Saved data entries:
+===+

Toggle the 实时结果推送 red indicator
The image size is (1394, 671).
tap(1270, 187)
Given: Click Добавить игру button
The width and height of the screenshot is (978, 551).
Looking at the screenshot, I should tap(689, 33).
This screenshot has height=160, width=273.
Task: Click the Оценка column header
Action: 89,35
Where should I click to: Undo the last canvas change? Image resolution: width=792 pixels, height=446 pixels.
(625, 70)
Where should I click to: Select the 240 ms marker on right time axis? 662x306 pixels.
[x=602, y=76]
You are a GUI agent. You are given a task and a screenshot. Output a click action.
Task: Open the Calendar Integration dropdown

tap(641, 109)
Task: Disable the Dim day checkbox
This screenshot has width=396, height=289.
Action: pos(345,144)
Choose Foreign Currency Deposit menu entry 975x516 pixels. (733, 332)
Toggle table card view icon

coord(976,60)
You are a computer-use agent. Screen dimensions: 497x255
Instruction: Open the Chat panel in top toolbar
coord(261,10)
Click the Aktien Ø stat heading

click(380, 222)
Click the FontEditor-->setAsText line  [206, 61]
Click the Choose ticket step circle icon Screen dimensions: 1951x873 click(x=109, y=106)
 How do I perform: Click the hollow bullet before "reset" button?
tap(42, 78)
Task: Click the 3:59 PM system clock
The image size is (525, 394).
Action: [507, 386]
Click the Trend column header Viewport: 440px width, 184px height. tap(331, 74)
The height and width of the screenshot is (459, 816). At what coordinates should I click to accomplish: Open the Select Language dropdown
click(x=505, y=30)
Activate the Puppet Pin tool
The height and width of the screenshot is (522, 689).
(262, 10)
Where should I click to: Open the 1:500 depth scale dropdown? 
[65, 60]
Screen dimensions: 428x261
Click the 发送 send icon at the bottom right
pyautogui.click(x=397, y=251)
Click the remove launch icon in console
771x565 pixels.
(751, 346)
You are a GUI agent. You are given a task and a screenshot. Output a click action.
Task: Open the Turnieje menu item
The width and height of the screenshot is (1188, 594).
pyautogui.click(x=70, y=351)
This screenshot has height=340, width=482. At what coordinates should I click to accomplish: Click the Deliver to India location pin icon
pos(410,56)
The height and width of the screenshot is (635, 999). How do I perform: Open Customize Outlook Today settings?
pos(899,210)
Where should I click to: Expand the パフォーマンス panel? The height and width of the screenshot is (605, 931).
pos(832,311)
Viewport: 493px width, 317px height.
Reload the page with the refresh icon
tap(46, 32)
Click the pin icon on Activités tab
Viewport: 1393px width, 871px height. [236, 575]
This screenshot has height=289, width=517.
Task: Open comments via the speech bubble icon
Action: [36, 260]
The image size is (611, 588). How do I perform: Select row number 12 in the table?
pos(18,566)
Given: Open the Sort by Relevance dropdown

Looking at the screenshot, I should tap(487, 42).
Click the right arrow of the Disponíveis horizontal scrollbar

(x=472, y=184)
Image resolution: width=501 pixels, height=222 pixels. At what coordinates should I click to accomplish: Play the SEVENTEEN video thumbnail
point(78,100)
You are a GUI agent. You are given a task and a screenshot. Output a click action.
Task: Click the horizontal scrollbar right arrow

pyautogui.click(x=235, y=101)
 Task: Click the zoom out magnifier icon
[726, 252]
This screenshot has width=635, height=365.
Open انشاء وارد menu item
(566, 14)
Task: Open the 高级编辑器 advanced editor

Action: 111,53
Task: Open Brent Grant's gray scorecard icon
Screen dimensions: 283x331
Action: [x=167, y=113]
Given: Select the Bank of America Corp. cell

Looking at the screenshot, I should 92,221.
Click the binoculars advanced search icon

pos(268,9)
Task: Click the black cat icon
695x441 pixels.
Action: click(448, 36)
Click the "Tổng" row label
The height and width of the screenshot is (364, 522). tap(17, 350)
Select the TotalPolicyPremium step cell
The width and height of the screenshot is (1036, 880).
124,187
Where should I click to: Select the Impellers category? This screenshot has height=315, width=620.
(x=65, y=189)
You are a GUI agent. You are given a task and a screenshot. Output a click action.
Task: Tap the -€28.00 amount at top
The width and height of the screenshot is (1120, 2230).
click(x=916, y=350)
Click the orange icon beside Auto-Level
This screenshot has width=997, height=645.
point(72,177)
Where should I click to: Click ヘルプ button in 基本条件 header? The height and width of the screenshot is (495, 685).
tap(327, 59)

+===+

Please set down all the data word for word.

§ **RESULT**
Toggle the 实时结果推送 red indicator
The image size is (1394, 671).
tap(1270, 187)
Given: Click Добавить игру button
The width and height of the screenshot is (978, 551).
Looking at the screenshot, I should tap(689, 33).
This screenshot has height=160, width=273.
Task: Click the Оценка column header
Action: 89,35
Where should I click to: Undo the last canvas change? Image resolution: width=792 pixels, height=446 pixels.
(625, 70)
Where should I click to: Select the 240 ms marker on right time axis? 662x306 pixels.
[x=602, y=76]
You are a GUI agent. You are given a task and a screenshot. Output a click action.
Task: Open the Calendar Integration dropdown

tap(641, 109)
Task: Disable the Dim day checkbox
This screenshot has width=396, height=289.
Action: pos(345,144)
Choose Foreign Currency Deposit menu entry 975x516 pixels. (733, 332)
Toggle table card view icon

coord(976,60)
You are a computer-use agent. Screen dimensions: 497x255
Instruction: Open the Chat panel in top toolbar
coord(261,10)
Click the Aktien Ø stat heading

click(380, 222)
Click the FontEditor-->setAsText line  [206, 61]
Click the Choose ticket step circle icon Screen dimensions: 1951x873 click(x=109, y=106)
 How do I perform: Click the hollow bullet before "reset" button?
tap(42, 78)
Task: Click the 3:59 PM system clock
The image size is (525, 394).
Action: [507, 386]
Click the Trend column header Viewport: 440px width, 184px height. tap(331, 74)
The height and width of the screenshot is (459, 816). At what coordinates should I click to accomplish: Open the Select Language dropdown
click(x=505, y=30)
Activate the Puppet Pin tool
The height and width of the screenshot is (522, 689).
(262, 10)
Where should I click to: Open the 1:500 depth scale dropdown? 
[65, 60]
Screen dimensions: 428x261
Click the 发送 send icon at the bottom right
pyautogui.click(x=397, y=251)
Click the remove launch icon in console
771x565 pixels.
(751, 346)
You are a GUI agent. You are given a task and a screenshot. Output a click action.
Task: Open the Turnieje menu item
The width and height of the screenshot is (1188, 594).
pyautogui.click(x=70, y=351)
This screenshot has height=340, width=482. At what coordinates should I click to accomplish: Click the Deliver to India location pin icon
pos(410,56)
The height and width of the screenshot is (635, 999). How do I perform: Open Customize Outlook Today settings?
pos(899,210)
Where should I click to: Expand the パフォーマンス panel? The height and width of the screenshot is (605, 931).
pos(832,311)
Viewport: 493px width, 317px height.
Reload the page with the refresh icon
tap(46, 32)
Click the pin icon on Activités tab
Viewport: 1393px width, 871px height. [236, 575]
This screenshot has height=289, width=517.
Task: Open comments via the speech bubble icon
Action: [36, 260]
The image size is (611, 588). How do I perform: Select row number 12 in the table?
pos(18,566)
Given: Open the Sort by Relevance dropdown

Looking at the screenshot, I should tap(487, 42).
Click the right arrow of the Disponíveis horizontal scrollbar

(x=472, y=184)
Image resolution: width=501 pixels, height=222 pixels. At what coordinates should I click to accomplish: Play the SEVENTEEN video thumbnail
point(78,100)
You are a GUI agent. You are given a task and a screenshot. Output a click action.
Task: Click the horizontal scrollbar right arrow

pyautogui.click(x=235, y=101)
 Task: Click the zoom out magnifier icon
[726, 252]
This screenshot has width=635, height=365.
Open انشاء وارد menu item
(566, 14)
Task: Open the 高级编辑器 advanced editor

Action: 111,53
Task: Open Brent Grant's gray scorecard icon
Screen dimensions: 283x331
Action: [x=167, y=113]
Given: Select the Bank of America Corp. cell

Looking at the screenshot, I should 92,221.
Click the binoculars advanced search icon

pos(268,9)
Task: Click the black cat icon
695x441 pixels.
Action: click(448, 36)
Click the "Tổng" row label
The height and width of the screenshot is (364, 522). tap(17, 350)
Select the TotalPolicyPremium step cell
The width and height of the screenshot is (1036, 880).
124,187
Where should I click to: Select the Impellers category? This screenshot has height=315, width=620.
(x=65, y=189)
You are a GUI agent. You are given a task and a screenshot. Output a click action.
Task: Tap the -€28.00 amount at top
The width and height of the screenshot is (1120, 2230).
click(x=916, y=350)
Click the orange icon beside Auto-Level
This screenshot has width=997, height=645.
point(72,177)
Where should I click to: Click ヘルプ button in 基本条件 header? The height and width of the screenshot is (495, 685).
tap(327, 59)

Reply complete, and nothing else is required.